#### Verilen Metin

Aydın ENGİN
2002 Kasımı’nda AKP’nin tek başına iktidar olduğu günden bu yana 15 yıl geçti, 16. yıldayız.
15 yıl boyunca AKP Reisi tek başına iktidar olmasına rağmen kendine resmi olmayan müttefikler aradı, buldu. Buna resmi olmayan ancak fiilen yürüyen “koalisyonlar” diye tanımlasak çok da yanlış olmayacak.
İlk “koalisyon” ortağı malum, Gülen Cemaati idi. Bu koalisyonun öncelikli hedefi, siyasal İslamın iktidarının önünü kesebilecek ve kesmek istediğini de saklamayan ordu idi. AKP (yani Reis) ve Cemaat (yani Fetullah Gülen) el ele verdiler ve darbe yapabilecek generalleri tasfiye edip orduyu darbe yapamaz hale getirmek için kolları sıvadılar. Darbecilikle uzaktan yakından ilişkisi olmayan ancak siyasal İslama da karşı oldukları bilinen yüksek rütbeli subayları da içine kattıkları “Ergenekon süreci”ni başlattılar.
Başardılar da. Ordunun tepelerini kendilerine uygun hatta tabi hale getirecek ölçüde dizayn ettiler.
Bu koalisyon 2013 sonuna kadar sürdü ve “17/25 Aralık süreci” diye adlandırılan büyük kavga patladı. Aslında AKP ile cemaatin iktidarı paylaşma itiş kakışı birkaç yıl öncesinden başlamıştı; 17/25 Aralık’ta su yüzüne çıktı.

########

> [Çözülecek Sorular]
1. AKP ile Gülen Cemaati hakkındaki metinde “İlk “koalisyon” ortağı malum” diye başlayan paragrafı, ana bilgilerini koruyarak madde madde yazın.
2. AKP ile Gülen Cemaati hakkındaki metne son cümlesinden sonra devam edin.
Kayıtlar bu metinden bağımsız olup başka bir kaynaktan alınmıştır.

#### Veri Kesiti

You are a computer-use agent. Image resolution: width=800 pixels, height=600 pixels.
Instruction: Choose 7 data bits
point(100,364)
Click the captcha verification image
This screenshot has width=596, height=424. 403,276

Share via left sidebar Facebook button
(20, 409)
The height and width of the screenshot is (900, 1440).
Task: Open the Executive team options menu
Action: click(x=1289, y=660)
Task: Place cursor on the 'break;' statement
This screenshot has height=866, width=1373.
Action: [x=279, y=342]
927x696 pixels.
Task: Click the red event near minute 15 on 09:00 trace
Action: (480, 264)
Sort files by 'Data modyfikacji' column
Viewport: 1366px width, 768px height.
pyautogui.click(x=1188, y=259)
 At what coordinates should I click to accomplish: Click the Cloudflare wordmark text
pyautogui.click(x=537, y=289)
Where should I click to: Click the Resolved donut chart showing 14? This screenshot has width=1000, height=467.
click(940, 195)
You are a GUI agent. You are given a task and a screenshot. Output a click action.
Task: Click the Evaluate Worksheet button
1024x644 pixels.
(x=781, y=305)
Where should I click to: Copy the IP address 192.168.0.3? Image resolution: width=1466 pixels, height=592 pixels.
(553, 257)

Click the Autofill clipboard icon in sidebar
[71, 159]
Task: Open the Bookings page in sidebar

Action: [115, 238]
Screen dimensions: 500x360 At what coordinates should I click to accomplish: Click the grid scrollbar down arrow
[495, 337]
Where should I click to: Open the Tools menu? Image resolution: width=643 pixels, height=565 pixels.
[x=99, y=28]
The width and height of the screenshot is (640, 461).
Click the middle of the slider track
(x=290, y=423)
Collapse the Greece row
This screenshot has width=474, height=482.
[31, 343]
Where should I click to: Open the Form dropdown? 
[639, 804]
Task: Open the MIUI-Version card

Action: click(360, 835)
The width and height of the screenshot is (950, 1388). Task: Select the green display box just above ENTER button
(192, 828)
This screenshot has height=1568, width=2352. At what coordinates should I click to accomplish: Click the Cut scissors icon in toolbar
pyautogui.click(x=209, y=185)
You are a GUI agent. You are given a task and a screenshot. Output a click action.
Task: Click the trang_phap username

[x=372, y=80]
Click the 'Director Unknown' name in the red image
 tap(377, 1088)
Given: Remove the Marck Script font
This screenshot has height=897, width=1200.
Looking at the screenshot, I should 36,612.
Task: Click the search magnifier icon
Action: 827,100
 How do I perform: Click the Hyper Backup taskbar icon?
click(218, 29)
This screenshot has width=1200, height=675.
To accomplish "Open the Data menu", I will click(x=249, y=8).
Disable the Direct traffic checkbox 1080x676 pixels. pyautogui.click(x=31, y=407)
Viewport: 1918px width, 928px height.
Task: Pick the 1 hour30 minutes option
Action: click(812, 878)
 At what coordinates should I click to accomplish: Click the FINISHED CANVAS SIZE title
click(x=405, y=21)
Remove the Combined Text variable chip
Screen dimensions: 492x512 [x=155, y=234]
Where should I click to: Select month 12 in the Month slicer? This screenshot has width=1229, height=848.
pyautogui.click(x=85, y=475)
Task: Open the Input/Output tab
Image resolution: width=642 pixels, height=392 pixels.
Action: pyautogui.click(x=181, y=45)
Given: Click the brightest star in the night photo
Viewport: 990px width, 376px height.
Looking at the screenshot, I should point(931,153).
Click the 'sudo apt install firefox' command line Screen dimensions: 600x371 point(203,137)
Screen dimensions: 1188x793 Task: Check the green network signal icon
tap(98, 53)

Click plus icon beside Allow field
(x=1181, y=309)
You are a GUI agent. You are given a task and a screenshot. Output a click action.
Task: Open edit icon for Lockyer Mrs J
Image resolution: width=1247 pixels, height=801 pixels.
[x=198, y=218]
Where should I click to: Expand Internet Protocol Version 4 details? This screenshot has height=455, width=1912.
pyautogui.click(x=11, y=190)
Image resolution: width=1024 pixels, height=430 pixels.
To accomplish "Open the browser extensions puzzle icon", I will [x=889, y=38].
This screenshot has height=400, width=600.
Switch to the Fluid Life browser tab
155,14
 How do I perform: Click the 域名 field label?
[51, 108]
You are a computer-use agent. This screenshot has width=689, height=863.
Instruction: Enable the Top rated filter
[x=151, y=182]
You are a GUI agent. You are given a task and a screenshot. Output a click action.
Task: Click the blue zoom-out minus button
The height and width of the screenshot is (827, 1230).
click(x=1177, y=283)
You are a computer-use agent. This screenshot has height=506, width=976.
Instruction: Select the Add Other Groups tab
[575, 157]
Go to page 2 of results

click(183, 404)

########

> [Soruların Cevapları]
1.
- AKP'nin ilk resmi olmayan koalisyon ortağı Gülen Cemaati'ydi.
- Bu koalisyonun öncelikli hedefi, siyasal İslamın iktidarını engelleyebilecek ve bunu istediğini saklamayan orduydu.
- AKP ve Cemaat, darbe yapabilecek generalleri tasfiye edip orduyu darbe yapamaz hale getirmek için birlikte harekete geçti.
- Darbecilikle ilgisi olmayan ama siyasal İslama karşı oldukları bilinen yüksek rütbeli subayları da içine alan “Ergenekon süreci”ni başlattılar.

2.
10 yılı aşkın “başarıyla” süren bu koalisyon 2014’ün ilk aylarından itibaren amansız bir kavgaya dönüştü. AKP (Reis diye de okunabilir) devletin bütün olanaklarını, özellikle de yargı erkini kullanarak cemaatin tepesine çöktü.
Bu süreçte Reis’in koalisyon ortağı da değişti. “Cemaat orduya kumpas kurdu” deyip birlikte kotardıkları bir operasyonu tümüyle cemaatin üstüne yıkan AKP, hem ellerini yıkadı, hem de ordunun tepelerine, hatta çoktan emekli edilmiş, artık herhangi bir gücü kalmamış “Ergenekon sanıkları”na zeytin dalı uzattı. Yargı erki, kurusuna yaşına bakmadan “kumpas mağdurları”nı akladı.
Sonra “Allah’ın bir lütfu” yaşandı. 15 Temmuz Darbe Girişimi ile cemaat intihar etti, Reis de hem devletin içindeki FETÖ unsurlarını yığınsal tutuklamalar, ihraçlarla temizledi, hem de partisinin içindeki olası muhalifleri, kendilerini Reis’le “eşdeğer gören” yol arkadaşlarını tasfiye etti. “Tayyip Erdoğan eşittir AKP” denklemi kuruldu.
Siyasal İslam için tehlike olmaktan çıkmış ordu ve son kırıntılarına kadar devletten ve siyasal yaşamdan tasfiye edilmiş cemaatle rahat bir soluk alan AKP Reisi bir adım daha attı ve “Başkanlık sistemi”ne geçiş sürecini başlattı.
Ancak süreç Reis’in umduğu ve öngördüğü gibi yürümedi. 16 Nisan 2016’daki “Başkanlık sistemi”ne geçişi düzenleyen anayasa değişikliği referandumunda “hayır cephesi” AKP Reisi’nin beklemediği bir çıkış yakaladı. Erdoğan belirgin bir Yüksek Seçim Kurulu (YSK) desteği ile referandumu resmi olarak kıl payı kazandı. Yüzde 51.21 evet, yüzde 48.19 hayır.
Damgasız oyların YSK kararıyla kabul edilmesi, devlet olanaklarının yasadışı yollar da dahil kullanılması, muhalefetin haklı olarak vurguladığı “şaibeli” bir sonuçtu ve bugüne kadar süren “gayri meşru bir sonuç” iddialarına ebelik etti.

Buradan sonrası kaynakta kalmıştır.